Once you have determined an accurate participant count, you can then evaluate if your plan needs an audit. While some plans may not have to get an audit due to one of the exceptions below, all plans with more than 120 eligible participants at the beginning of the plan year will automatically be required to submit an audit. And if the plan has over 100 participants at the inception year, it will also be required to file an audit.
The 80-120 Rule
The 80-120 rule can permit plans with less than 100 participants to be treated as a small plan, which does not require an audit. According to Department of Labor regulations, if you have 80 to 120 participants on the first day of the plan year, you can file Form 5500 in the same category (small or large plan) as your previous year.
For example, let’s say that your organization’s plan had 90 participants last year and filed Form 5500 as a small plan last year. This year, your participant count grew to 105. Since the new number of eligible participants falls within the 80-120 range, you are still eligible to file Form 5500 as a small plan this year, which does not require an audit. However, if your participant count were to grow above 120, you would have to file Form 5500 as a large plan, which requires an audit.
The Short Plan Year Rule
If you have recently implemented or terminated an employee benefit plan then you may be able to delay your audit under the short plan year rule. Employee benefit plans that have existed for seven months or less can generally delay ERISA’s audit requirement until the next year. That means if your plan was just created, the plan year has changed, or your organization went through a merger, you may be affected by this rule. It’s important to note that this does not eliminate the audit requirement, it just delays it.
Who can perform an employee benefit plan audit?
The only professionals who are qualified to perform employee benefit plan audit under ERISA are independent, certified public accountants. The auditor needs to be independent, which means that they do not have any financial or other conflicts of interest with the plan or the plan sponsor that might impact their ability to provide an objective and unbiased opinion regarding the plan’s financial condition.

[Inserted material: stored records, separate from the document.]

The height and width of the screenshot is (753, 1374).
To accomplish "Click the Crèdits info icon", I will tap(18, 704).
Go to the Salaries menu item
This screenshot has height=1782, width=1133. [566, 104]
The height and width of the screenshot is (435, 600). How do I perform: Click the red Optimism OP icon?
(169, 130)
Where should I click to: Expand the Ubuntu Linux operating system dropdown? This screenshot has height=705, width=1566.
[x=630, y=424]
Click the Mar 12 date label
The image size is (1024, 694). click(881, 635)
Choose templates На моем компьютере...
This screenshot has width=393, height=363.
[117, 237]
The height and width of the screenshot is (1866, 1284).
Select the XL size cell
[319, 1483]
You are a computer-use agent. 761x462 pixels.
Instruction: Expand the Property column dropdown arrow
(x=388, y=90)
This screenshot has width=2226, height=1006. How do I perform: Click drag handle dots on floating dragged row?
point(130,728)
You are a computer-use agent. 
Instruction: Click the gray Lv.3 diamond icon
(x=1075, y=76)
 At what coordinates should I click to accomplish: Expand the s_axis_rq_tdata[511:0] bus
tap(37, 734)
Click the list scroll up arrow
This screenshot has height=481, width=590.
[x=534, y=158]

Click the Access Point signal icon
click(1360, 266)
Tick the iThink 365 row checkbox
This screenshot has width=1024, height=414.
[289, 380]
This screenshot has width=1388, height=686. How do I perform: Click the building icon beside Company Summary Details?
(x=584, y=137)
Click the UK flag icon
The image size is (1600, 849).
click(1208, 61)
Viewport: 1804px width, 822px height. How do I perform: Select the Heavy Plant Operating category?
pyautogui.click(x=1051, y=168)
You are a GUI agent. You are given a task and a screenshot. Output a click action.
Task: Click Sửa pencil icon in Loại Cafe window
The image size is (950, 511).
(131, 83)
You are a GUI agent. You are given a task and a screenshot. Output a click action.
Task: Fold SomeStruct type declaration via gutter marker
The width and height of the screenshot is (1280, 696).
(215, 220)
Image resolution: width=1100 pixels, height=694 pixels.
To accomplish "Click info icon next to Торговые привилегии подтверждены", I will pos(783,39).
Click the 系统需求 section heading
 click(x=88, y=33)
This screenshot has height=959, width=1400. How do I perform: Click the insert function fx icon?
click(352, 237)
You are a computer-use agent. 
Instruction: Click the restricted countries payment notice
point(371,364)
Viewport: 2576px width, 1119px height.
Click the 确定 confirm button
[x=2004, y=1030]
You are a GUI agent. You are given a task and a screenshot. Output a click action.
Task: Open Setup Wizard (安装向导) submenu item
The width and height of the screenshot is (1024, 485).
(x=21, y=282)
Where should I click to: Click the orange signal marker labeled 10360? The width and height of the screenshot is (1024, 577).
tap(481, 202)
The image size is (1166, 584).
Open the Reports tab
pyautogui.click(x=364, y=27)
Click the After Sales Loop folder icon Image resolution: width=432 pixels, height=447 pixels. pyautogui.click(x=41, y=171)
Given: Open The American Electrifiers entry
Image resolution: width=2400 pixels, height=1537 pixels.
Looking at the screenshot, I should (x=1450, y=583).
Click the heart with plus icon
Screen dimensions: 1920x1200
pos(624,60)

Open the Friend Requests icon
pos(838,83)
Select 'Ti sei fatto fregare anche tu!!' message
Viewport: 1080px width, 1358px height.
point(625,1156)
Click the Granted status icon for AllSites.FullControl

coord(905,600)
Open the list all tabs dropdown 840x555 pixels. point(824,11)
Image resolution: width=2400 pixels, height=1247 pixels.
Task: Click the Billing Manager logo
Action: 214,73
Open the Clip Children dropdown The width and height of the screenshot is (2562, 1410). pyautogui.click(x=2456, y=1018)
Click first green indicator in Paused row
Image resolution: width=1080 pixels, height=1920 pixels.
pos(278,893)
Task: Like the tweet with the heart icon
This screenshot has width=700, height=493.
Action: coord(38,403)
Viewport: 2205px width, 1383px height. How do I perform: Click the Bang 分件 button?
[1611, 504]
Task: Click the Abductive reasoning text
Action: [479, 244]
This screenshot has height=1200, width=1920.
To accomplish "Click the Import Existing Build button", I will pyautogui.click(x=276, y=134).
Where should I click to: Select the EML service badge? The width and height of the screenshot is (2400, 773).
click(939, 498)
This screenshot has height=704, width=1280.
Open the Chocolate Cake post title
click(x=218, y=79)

When it comes to choosing an employee benefit plan auditor, you want to work with a firm that has training and experience auditing employee benefit plans, given the regulatory-heavy standards of these audits. Some firms may only see a few of these types of audits each year, while others specialize in employee benefit audits and continue to seek training and education that makes them more effective at these types of audits.
When selecting an auditor, you should ask for references and discuss the type of experience that the auditor has with employee benefit plans that are similar to yours. Every three years firms that conduct employee benefit plan audits must undergo peer reviews. You should also consider asking firms to see their peer reviews for transparency and confidence they are the right auditors for your company.